Final Project

YIDA XIN






P1 – Proposal





Updated on 10/24/2018




P2 – Update


  1. Project Title:
    SIFT-Enabled Automatic Face Recognition

  2. Team Members:
    Vitali Petsiuk; Yida Xin

  3. Problem Definition:
    We focus on scale-invarianct, rotation-invariant, and facial-expression–invariant face recognition.  Consequently, we think SIFT is a particular suitable mechanism, and we will attempt a SIFT-based approach on the LFW database used in the paper that has inspired us (Lenc and Král, 2015), as discussed in our project proposal.  The authors of the paper also tested and evaluated on the FERET and AR databases, neither of which is currently or conveniently available for us.  Hence, we stick with LFW.

  4. Inputs and Desired Outputs:
    Both our inputs and our desired outputs will be images collected in the LFW database — desired outputs are pairs of matched images that belong to the same persons, and both of each pair of matched images come from LFW itself.

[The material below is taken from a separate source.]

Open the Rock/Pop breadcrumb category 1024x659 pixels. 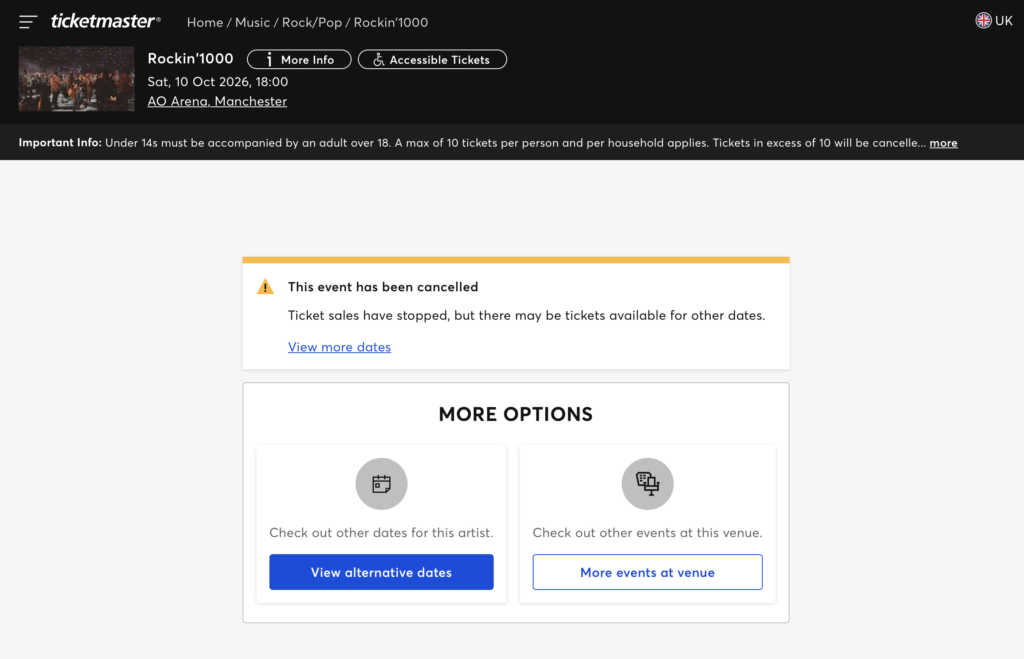[312, 22]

    Link to LFW examples: http://vis-www.cs.umass.edu/lfw/devTrain.html

  5. Background Research:
    At the time of writing, we do not know of any other researchers besides the authors of the paper above who have been actively working on this approach, which is why we have included only this one inspiration/baseline.  It is worth noting that the authors have since made some progress and published another paper in 2017, and they have made their code and datasets available on their website: http://home.zcu.cz/~pkral/sw/

  6. Other Things:
    Below is an example of how our implementation-thus-far handles the matching between SIFT key points in a pair of images that are supposed to match.  The code so far: face_recognition.py, split_lfw.py




Updated on 11/26/2018




P3 – Report


  1. Pipeline:
    The overall pipeline constitutes two subpipelines that run in parallel meets in the middle.  Both subpipelines constitute a pre-processing step and a SIFT-descriptors–extraction step.  The first subpipeline pre-processes the training images and obtains the SIFT descriptors of the pre-processed training images; the second subpipeline does the same for the test images.  These two subpipelines meet in the middle at a “match box,” where the Adapted Kepenakci Matching algorithm attempts to correctly match the training images’ SIFT descriptors with the test images’ SIFT descriptors.
    1. Pre-processing:
      First, Viola-Jones (which is an effectuation of Haar Cascade) is used to detect where the face is in a training image; a bounding box is drawn around the detected face.  Then, within this bounding box, Haar Cascade is used once again to detect where the eyes are, assuming there are two eyes, and two bounding boxes are drawn around the two eyes.  Next, the centers of the two eye boxes are connected by a line segment, which is then rotated either clockwise or counterclockwise until it is horizontal (Note that only the eye boxes are rotated; the face box is not).  Finally, we crop out the region bounded by the face box.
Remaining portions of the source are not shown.